## Text block
2010 Herschel and Peggy Post Fellowship Winner
Toky Hery Rakotoarinivo, Madagascar
Nominated by former Earthwatch PI, Dr Pat Wright, and joined Dr Luke Dollar’s ‘Carnivores of Madagascar’ research expedition in July 2010.
A student in the Department of Paleontology and Biological Anthropology, University of Antananarivo, Toky is currently studying for a Diplôme d'Etudes Approfondies (D.E.A) in Primatology. The D.E.A. is considered equivalent to a Master of Philosophy (M.Phil).
During the project Toky participated in a wide variety of tasks; checking traps, processing anesthetised animals, monitoring anesthetised animals, ecological monitoring and biodiversity assessments, ground-truthing for satellite image analysis of habitats, trail marking and mapping, and checking trails/roads for wildlife or radio signals.
“The opportunity to participate in this project allowed me to enhance my skills in terms of biodiversity conservation and especially to enrich my knowledge about carnivores of Madagascar”
As well as gaining practical research experience the project was an opportunity to develop communication, teamwork and leadership skills. This is something that Toky took full advantage of, particularly concentrating on improving his English because he aspires to attend graduate school in the USA.

## Provided data
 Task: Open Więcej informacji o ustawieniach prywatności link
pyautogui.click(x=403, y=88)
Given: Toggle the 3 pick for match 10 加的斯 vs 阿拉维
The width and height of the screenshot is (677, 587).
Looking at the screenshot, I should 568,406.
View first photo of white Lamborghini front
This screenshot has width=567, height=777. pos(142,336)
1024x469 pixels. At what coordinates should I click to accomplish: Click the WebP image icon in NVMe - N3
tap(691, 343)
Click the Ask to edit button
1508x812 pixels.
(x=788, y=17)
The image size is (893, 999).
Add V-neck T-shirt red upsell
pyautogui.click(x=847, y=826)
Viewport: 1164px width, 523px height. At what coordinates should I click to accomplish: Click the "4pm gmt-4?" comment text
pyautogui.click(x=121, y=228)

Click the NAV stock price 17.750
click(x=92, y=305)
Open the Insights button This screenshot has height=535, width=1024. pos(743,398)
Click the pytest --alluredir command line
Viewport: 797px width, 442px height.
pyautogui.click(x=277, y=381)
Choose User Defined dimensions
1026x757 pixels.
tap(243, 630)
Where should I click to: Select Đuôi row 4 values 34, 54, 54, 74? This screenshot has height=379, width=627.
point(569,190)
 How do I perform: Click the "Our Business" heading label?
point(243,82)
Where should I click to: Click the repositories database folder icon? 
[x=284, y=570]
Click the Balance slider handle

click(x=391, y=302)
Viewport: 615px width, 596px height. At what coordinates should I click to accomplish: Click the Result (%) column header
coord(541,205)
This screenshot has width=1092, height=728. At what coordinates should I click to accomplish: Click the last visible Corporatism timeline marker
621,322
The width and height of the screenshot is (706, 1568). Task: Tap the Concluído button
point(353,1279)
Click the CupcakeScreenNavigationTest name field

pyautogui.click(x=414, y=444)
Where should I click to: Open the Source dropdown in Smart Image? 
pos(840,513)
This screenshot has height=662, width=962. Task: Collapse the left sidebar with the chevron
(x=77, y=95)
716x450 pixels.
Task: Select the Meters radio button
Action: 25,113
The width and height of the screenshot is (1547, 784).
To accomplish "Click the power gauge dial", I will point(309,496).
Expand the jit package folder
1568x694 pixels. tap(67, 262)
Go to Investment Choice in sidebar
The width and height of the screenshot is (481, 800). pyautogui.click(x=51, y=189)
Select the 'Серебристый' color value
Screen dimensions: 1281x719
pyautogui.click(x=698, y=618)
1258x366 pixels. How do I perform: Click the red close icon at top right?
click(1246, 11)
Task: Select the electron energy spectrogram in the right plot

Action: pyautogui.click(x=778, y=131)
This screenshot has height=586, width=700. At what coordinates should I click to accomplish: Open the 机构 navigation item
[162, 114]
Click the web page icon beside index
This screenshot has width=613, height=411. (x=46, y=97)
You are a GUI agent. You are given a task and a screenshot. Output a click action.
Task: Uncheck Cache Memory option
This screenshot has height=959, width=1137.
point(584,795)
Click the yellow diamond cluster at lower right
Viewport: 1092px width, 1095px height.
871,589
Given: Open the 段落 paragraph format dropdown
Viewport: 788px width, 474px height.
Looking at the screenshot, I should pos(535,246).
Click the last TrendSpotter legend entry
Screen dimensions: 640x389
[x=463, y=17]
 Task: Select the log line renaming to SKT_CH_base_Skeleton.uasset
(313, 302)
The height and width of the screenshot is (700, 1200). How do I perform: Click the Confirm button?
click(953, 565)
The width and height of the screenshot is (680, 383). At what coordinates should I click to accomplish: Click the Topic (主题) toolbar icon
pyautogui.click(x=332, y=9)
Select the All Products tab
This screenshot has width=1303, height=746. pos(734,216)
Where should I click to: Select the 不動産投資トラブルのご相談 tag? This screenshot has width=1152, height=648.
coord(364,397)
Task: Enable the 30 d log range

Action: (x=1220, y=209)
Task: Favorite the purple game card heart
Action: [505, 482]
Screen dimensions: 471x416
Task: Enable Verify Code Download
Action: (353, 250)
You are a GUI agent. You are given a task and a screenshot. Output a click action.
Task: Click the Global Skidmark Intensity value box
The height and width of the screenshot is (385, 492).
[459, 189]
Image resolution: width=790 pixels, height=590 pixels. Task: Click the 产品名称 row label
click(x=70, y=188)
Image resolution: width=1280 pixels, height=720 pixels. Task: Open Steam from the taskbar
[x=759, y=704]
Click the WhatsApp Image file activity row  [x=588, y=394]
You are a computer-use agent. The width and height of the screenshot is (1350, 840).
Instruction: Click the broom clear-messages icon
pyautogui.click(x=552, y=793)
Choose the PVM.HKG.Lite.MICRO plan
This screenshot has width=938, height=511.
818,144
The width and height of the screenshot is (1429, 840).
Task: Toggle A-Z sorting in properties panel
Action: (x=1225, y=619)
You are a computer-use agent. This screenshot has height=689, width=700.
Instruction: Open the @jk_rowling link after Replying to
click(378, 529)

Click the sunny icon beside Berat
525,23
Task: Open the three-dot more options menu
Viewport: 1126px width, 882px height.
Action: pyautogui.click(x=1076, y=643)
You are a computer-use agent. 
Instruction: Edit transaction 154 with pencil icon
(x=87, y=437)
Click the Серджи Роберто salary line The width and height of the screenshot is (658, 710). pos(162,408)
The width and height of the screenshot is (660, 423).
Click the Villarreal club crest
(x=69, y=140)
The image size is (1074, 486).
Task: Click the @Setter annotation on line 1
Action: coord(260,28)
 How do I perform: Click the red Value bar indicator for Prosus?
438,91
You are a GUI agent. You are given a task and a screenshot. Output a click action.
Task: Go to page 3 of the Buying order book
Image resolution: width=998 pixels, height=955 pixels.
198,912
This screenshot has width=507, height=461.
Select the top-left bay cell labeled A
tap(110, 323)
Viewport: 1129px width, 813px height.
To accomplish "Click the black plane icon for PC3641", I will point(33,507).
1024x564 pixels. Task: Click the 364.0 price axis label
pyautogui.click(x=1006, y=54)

## Problems to solve
[a] In the profile of the 2010 Herschel and Peggy Post Fellowship winner, list each kind of project work that Toky took part in during the expedition.
[b] Pick up the profile of the 2010 Herschel and Peggy Post Fellowship winner and continue it after its final sentence.

## Answers below
[a]
- Checking traps
- Processing anesthetised animals
- Monitoring anesthetised animals
- Ecological monitoring and biodiversity assessments
- Ground-truthing for satellite image analysis of habitats
- Trail marking and mapping
- Checking trails/roads for wildlife or radio signals

[b]
Toky is committed to conservation and the environment, and is looking to make use of his new skills in his own work. He really feels that he can make a difference and is keen to teach those around him all that he learnt during the project.
“The greatest impacts of the project to me personally were; it taught me to lead a group (especially a research team), increased my knowledge of carnivores and biodiversity, and increased my skills and experiences of biological conservation”
In October 2010 Toky gave his D.E.A presentation at the University of Antananarivo, on the Brown Mouse Lemur of Ranomafana National Park and cited the support he got from those on the project as helping him to achieve this.
“In the future I would first like to work in conservation. I’d like to lead or be a member of a research team studying threatened species in order to contribute to their conservation. In any case, I’m likely to love and protect the environment and biodiversity.”